An inter-impingement spray model considering binary droplet collision based on an open-source platform

Collision and breakup are the two main processes of the inter-impingement spray within internal combustion engines. However, previous models have not comprehensively considered five collision regimes representing collision dynamics under high-pressure conditions, leading to deviations of Sauter mean diameter (SMD) and frequency of bouncing regime. Hence, this paper integrates an improved composite collision model for high-pressure conditions, incorporating all collision regimes and the generation of satellite droplets. Due to the significant dependence of collision regimes on the geometric relationships between collision pairs, this paper advocates the combined utilization of the composite collision model with the absolutely deterministic trajectory model. Furthermore, the calculation method of the breakup length Bl that separates the primary and secondary breakup is adapted to apply the hybrid KH-RT breakup model to inter-impingement sprays.
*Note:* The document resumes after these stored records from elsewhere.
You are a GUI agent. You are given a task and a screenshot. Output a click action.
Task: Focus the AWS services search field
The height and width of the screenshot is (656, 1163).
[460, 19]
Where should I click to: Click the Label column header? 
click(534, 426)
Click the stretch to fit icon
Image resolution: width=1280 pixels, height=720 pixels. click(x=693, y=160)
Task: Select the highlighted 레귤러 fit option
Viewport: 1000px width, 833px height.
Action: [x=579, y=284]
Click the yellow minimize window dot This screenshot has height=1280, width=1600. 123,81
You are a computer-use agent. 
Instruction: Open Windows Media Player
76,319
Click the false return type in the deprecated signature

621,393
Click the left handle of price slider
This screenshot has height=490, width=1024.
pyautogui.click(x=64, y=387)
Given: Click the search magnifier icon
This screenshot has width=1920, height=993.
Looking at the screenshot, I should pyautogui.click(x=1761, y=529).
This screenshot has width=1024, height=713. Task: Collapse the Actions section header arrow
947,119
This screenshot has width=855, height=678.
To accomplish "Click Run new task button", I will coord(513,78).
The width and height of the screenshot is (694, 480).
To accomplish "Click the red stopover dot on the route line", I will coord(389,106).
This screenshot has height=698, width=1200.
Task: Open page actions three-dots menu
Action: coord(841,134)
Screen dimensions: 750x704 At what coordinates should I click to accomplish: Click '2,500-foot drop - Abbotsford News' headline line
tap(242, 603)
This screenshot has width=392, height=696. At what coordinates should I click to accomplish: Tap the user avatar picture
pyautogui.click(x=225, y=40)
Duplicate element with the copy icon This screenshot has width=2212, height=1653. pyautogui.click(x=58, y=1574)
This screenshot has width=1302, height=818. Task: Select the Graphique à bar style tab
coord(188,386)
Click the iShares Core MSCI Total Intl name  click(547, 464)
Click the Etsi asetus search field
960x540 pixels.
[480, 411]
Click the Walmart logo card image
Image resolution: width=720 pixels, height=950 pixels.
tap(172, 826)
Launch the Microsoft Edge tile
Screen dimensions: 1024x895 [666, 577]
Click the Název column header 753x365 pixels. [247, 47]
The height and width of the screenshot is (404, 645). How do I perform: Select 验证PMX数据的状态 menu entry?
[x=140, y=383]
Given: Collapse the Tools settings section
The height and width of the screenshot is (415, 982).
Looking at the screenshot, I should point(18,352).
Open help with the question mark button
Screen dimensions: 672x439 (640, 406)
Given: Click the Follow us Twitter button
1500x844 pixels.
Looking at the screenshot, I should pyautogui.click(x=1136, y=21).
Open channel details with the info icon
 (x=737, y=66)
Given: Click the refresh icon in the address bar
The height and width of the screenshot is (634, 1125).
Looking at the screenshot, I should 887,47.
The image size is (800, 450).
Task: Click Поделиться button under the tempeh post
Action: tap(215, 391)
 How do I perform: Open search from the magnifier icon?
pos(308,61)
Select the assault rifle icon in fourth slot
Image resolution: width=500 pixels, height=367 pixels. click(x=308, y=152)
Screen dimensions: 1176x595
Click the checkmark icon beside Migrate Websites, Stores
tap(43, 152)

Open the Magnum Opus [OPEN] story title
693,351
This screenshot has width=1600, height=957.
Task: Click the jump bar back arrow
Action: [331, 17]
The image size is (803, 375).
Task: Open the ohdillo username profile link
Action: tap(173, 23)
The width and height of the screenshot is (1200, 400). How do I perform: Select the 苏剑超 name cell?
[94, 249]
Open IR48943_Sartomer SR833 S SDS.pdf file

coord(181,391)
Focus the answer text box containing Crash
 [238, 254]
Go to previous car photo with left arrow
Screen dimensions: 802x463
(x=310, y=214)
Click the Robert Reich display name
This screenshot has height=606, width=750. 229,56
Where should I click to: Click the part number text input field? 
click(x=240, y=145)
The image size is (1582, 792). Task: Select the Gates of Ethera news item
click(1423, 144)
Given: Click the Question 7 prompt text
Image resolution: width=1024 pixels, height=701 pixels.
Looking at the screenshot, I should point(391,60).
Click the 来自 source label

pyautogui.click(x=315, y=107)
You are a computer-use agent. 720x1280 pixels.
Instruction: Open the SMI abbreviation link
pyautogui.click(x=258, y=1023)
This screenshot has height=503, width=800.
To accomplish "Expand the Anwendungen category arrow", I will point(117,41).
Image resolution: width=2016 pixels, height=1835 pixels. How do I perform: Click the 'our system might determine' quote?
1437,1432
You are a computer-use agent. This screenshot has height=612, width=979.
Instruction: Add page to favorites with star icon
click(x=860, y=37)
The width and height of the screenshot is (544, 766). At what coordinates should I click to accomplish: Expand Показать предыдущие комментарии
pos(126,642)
Extensive validation of binary droplet collisions and inter-impingement sprays are conducted. The comparative analysis reveals that the conventional Bl overestimates the penetration, the simplified collision model overestimates the SMD, while the present model agrees well with experimental results. Results show that a slight increase in global SMD and a significant reduction in velocity after the impingement point. Downstream of the impingement point, SMD at the ends exceeds that in the middle when the impinging distance Sz > Bl, contrasting with the situation when Sz < Bl and closer to the impingement point. Moreover, the occurrence of the coalescence regime is more frequent during secondary break before the impingement point.